▶ _PROBLEM DETAILS_:
If a line in the listing below has the string "dimensions", copy it out.

[[ AVAILABLE DATA, beginning ]]

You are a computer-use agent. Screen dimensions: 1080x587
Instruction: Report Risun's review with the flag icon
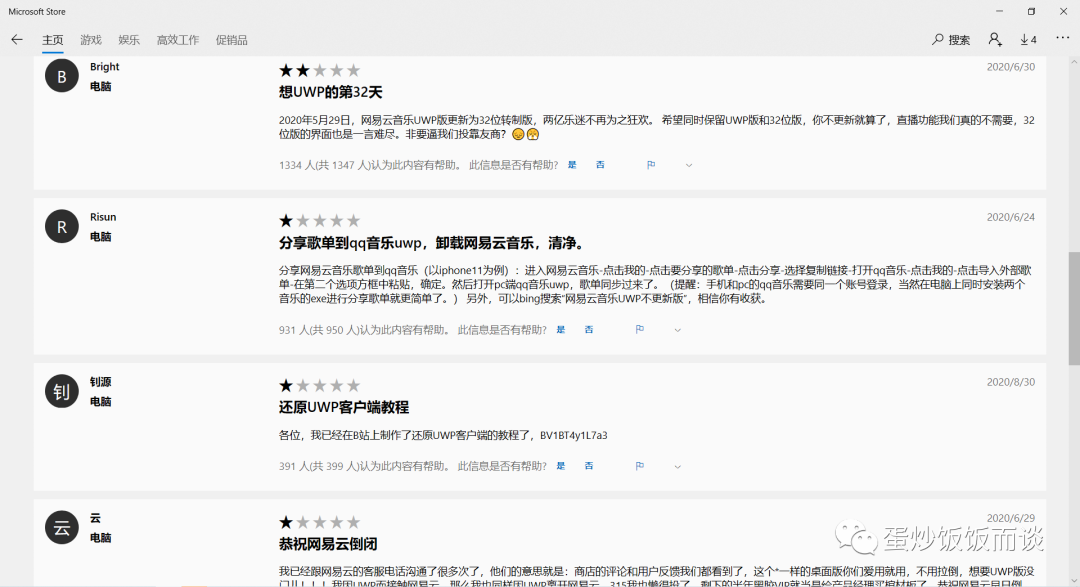click(638, 328)
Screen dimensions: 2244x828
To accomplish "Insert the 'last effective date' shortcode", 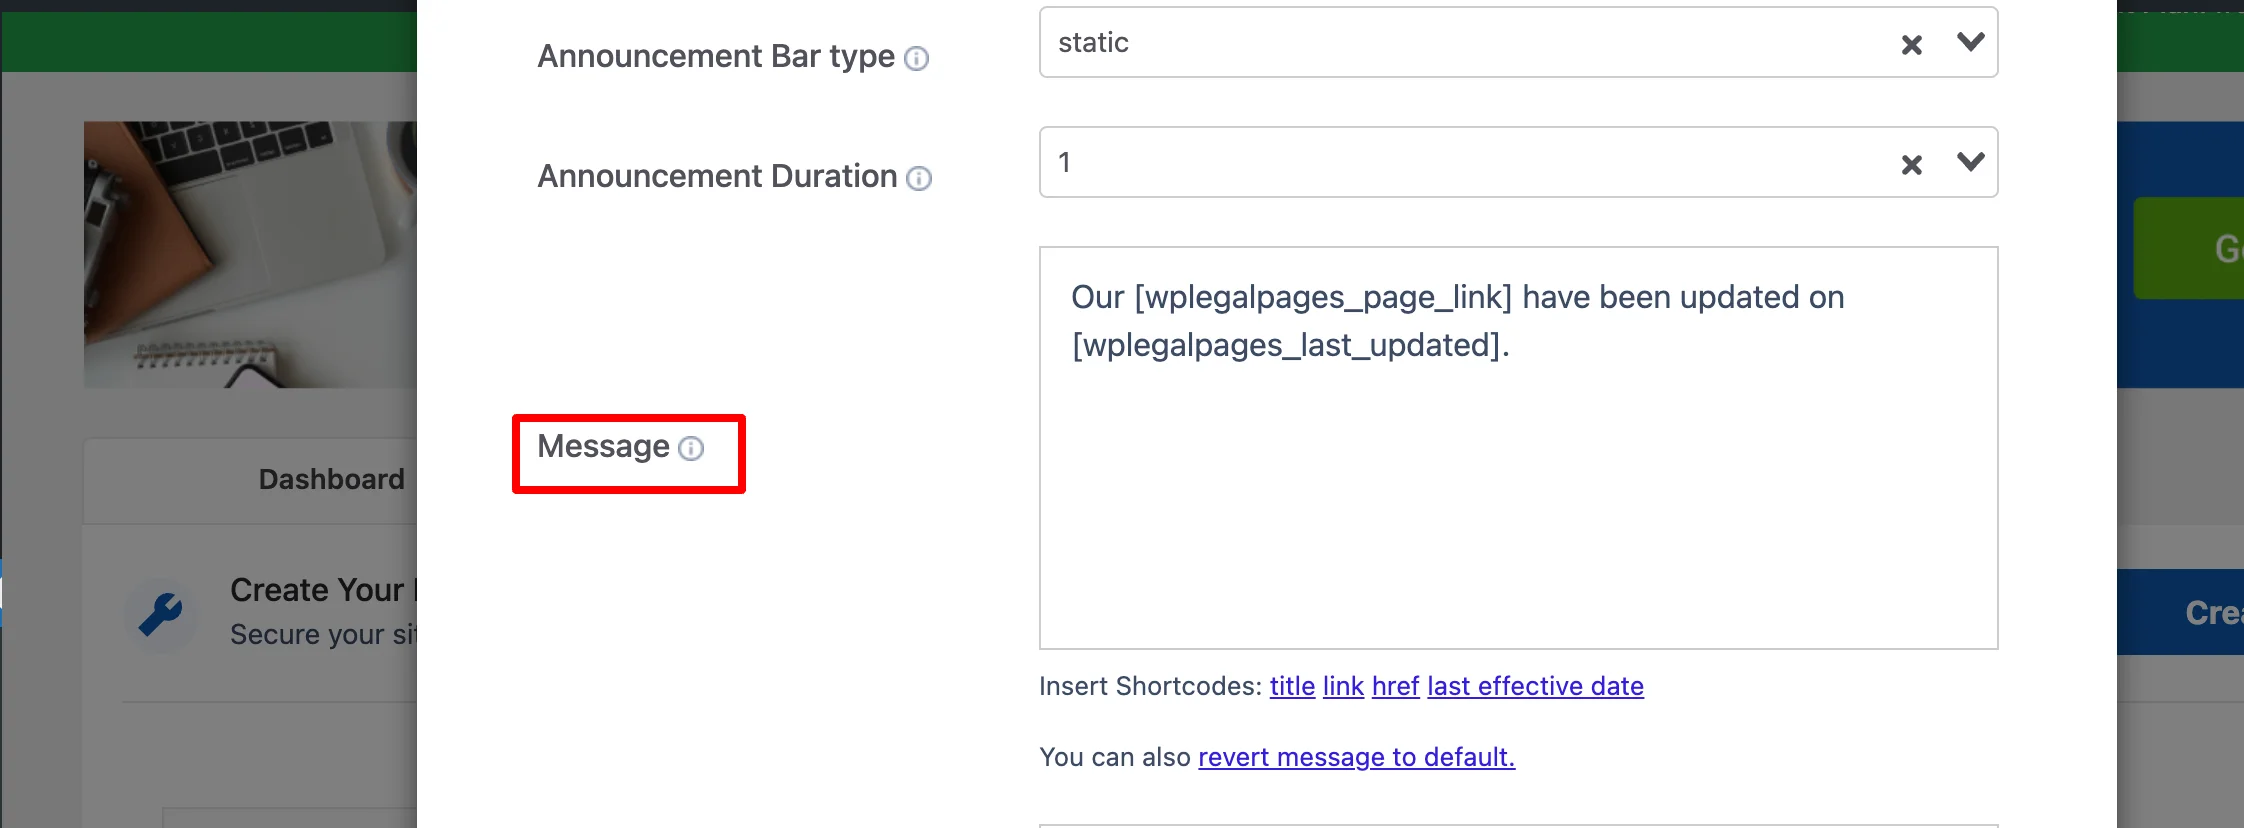I will coord(1535,686).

[[ AVAILABLE DATA, end ]]

▶ _TASK RESULT_:
You are a computer-use agent. Screen dimensions: 1080x587
Screen dimensions: 2244x828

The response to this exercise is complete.